A nearby town to Tulip was Princeton, and it was to this area Gus Tillett went in 1881 after having finished at the University of North Carolina. Here he met and courted Mary Benjamin Smith, who was born and grew up on her family's plantation, called Tulip Farm.

One of Emma Butler's brothers, Ira Wyche Butler, had married Mary Smith's sister. This was the couple in Abilene, Texas, who sent a telegram to Mary and Gus in June of 1885, causing them to get married a little earlier...Fannie John Smith Butler died the next month.

One of Emma Butler's sisters married a Reverend Matthews and lived out her life in the old Butler home place; the Butler-Matthews Homestead is on the National Register of Historic Places.

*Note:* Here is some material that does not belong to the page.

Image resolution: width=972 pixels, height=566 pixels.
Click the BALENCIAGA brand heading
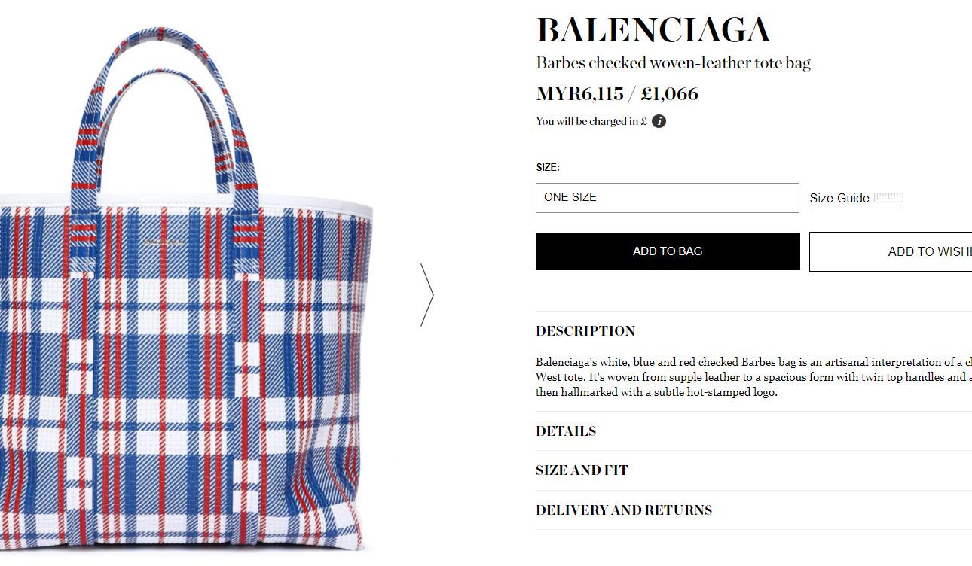coord(653,31)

*The Butler-Paisley Family Papers, including the published letters, are in a special collection at the University of Arkansas's library in Fayetteville:

http://libinfo.uark.edu/SpecialCollections/findingaids/butlerpaisley.html

The central Arkansas library system in Little Rock owns a collection of Smith Family Papers, which revolve around the household of Maurice Smith, a younger brother of Samuel Harrison Smith, or Mary Smith Tillett's great uncle on her mother's side & first cousin once removed on her father's side. The papers were donated only about six years ago, and they're located in a place called the Butler Center. --- I don't know whether this name is connected to the Dallas County Butlers...I would love to look through this collection someday:

http://www.cals.lib.ar.us/butlercenter/manuscripts/collection/mss02-20.html

In the main Charlotte-Mecklenburg library, North Carolina, there is a collection of Tillett papers and albums, donated by our relative Charles Allison, the Tillett book's author. (On my recent N. C. visit, I didn't have enough time to go inside this library.) They are located in the Carolina Room Collections & Archives.